2. An insulated gate field effect transistor as defined in claim 1 wherein

said substrate comprises a body of semiconductive material of said one type conductivity but of relatively high degree of conductivity and an epitaxial layer of said one type conductivity but of relatively lower degree of conductivity on said body, said PN junction being within said layer, said epitaxial layer having a coating of insulating material thereon, said coating having openings at predetermined locations therein to enable contact to be made to said epitaxial layer,

and wherein said interconnecting means further includes

conductive means connecting each source region to said body of semiconductive material,

at least one deposited conductor on said insulating coating interconnecting the first gates of each unit structure and extending to a location at the periphery of said substrate, and

at least one other deposited conductor on said insulating coating extending through openings therein to interconnect said drain regions and also extending to a location at the periphery of said substrate.

3. An insulated gate field effect transistor as defined in claim 2 wherein said conductive means connecting the sources to the body comprises

a diffused region of said one type conductivity adjacent to each unit structure and extending through said epitaxial layer to said body, and

means ohmically connecting each source region to said diffused region.

4. An insulated gate field effect transistor as defined in claim 2 wherein substantially all of said drain connecting conductor overlies said diffused conductor region.

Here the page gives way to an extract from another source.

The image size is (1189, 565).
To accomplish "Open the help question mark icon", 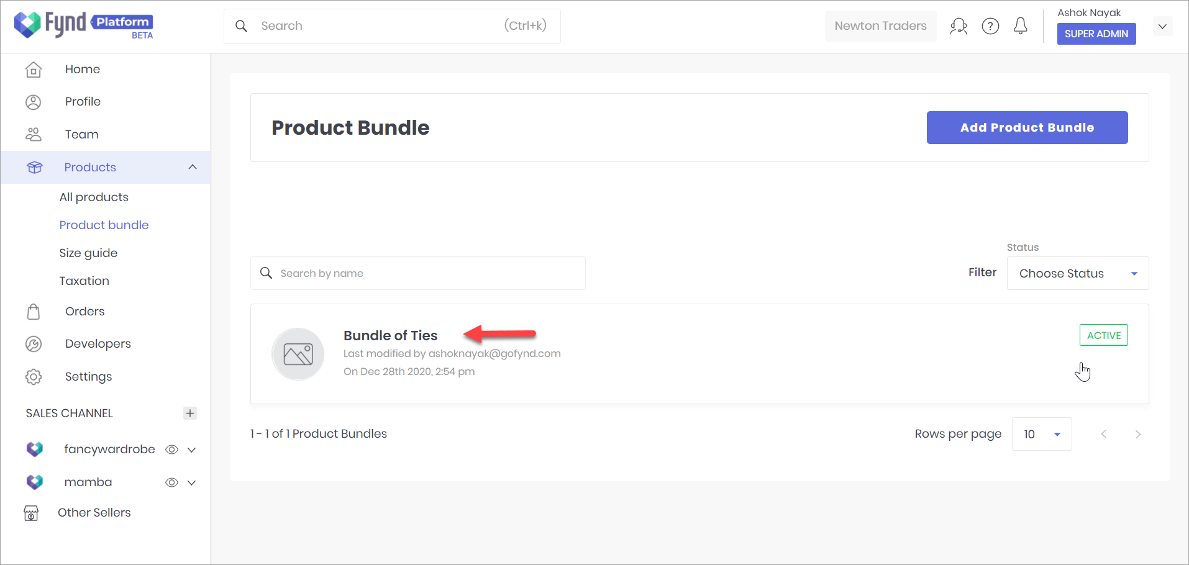I will [x=990, y=25].
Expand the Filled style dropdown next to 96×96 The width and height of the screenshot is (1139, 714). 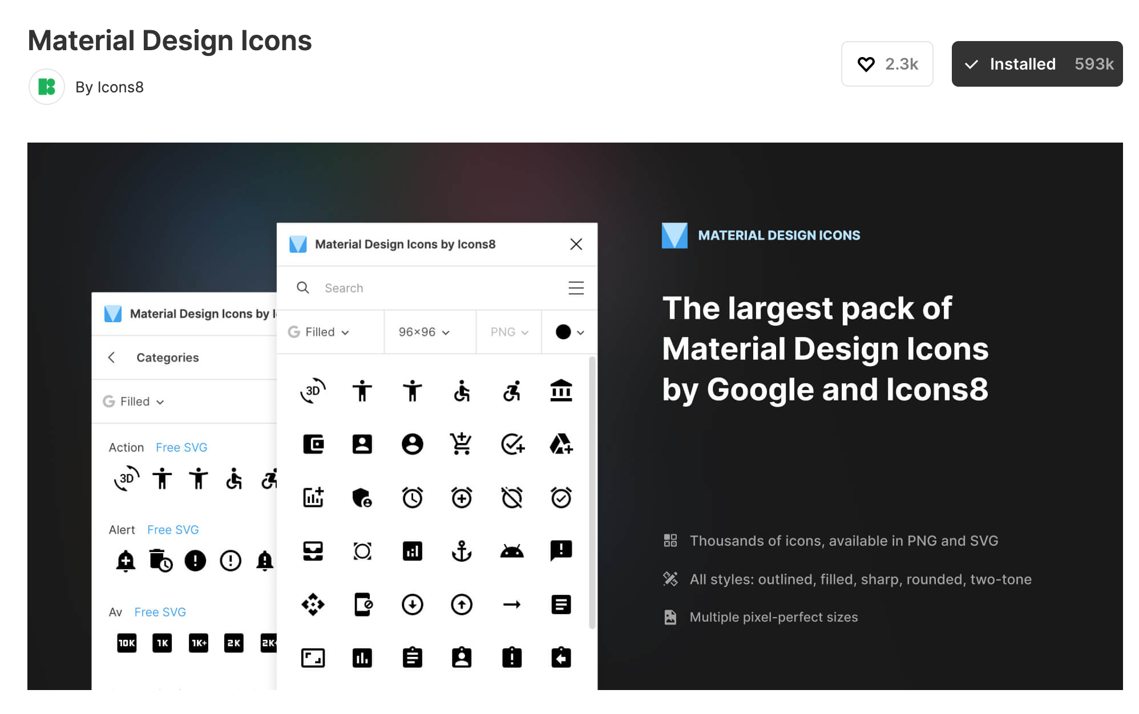tap(320, 332)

5. An insulated gate field effect transistor as defined in claim 4 wherein said PN junction defined by said diffused conductor region has a predetermined area whereby it exhibits a predetermined range of capacitances determined by the voltages applied to said second gates when said transistor is operated in a circuit.

6. An insulated gate field effect transistor as defined in claim 2 wherein at least a portion of said diffused conductor region has the configuration of an elongated strip, the unit structures adjacent to said strip lying symetrically on opposite sides thereof.

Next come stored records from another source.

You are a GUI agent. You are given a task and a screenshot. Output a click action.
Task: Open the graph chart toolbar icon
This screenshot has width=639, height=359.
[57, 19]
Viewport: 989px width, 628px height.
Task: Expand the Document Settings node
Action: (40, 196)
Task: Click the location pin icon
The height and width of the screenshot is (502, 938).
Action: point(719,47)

7. An insulated gate field effect transistor as defined in claim 6 wherein said drain connecting conductor has an elongated portion extending in generally parallel relation to and lying centrally over said portion of said diffused conductor region, said drain connecting conductor further having portions extending normally to said elongated portion thereof to terminations in contact with said drain regions.

8. An insulated gate field effect transistor as defined in claim 1 further comprising

an electrode connected to said body for coupling said source regions to external circuitry, and

cantilevered beam leads at the periphery of said substrate, one connected to each of said first gate connecting and drain connecting conductors and said diffused conductor region for connecting said first gates, said drains, and said second gates, respectively, to external circuitry.

9. An insulated gate field effect transistor as defined in claim 8 wherein there are a plurality of said first gate connecting conductors each terminating at the periphery of said substrate, the beam lead connected thereto having a plurality of cantilevered portions, one portion contacting each of said plurality of first gate connecting conductors, and having a joining portion interconnecting said cantilevered portions, said joining portion being spaced away from the periphery of said substrate.

10. An insulated gate field effect transistor as defined in claim 9 wherein there are a plurality of said drain connecting conductors each terminating at the periphery of said substrate, the beam lead connected thereto having a plurality of cantilevered portions, one portion contacting each of said plurality of drain connecting conductors, and having a joining portion interconnecting said cantilevered portions, said joining portion being spaced away from the periphery of said substrate.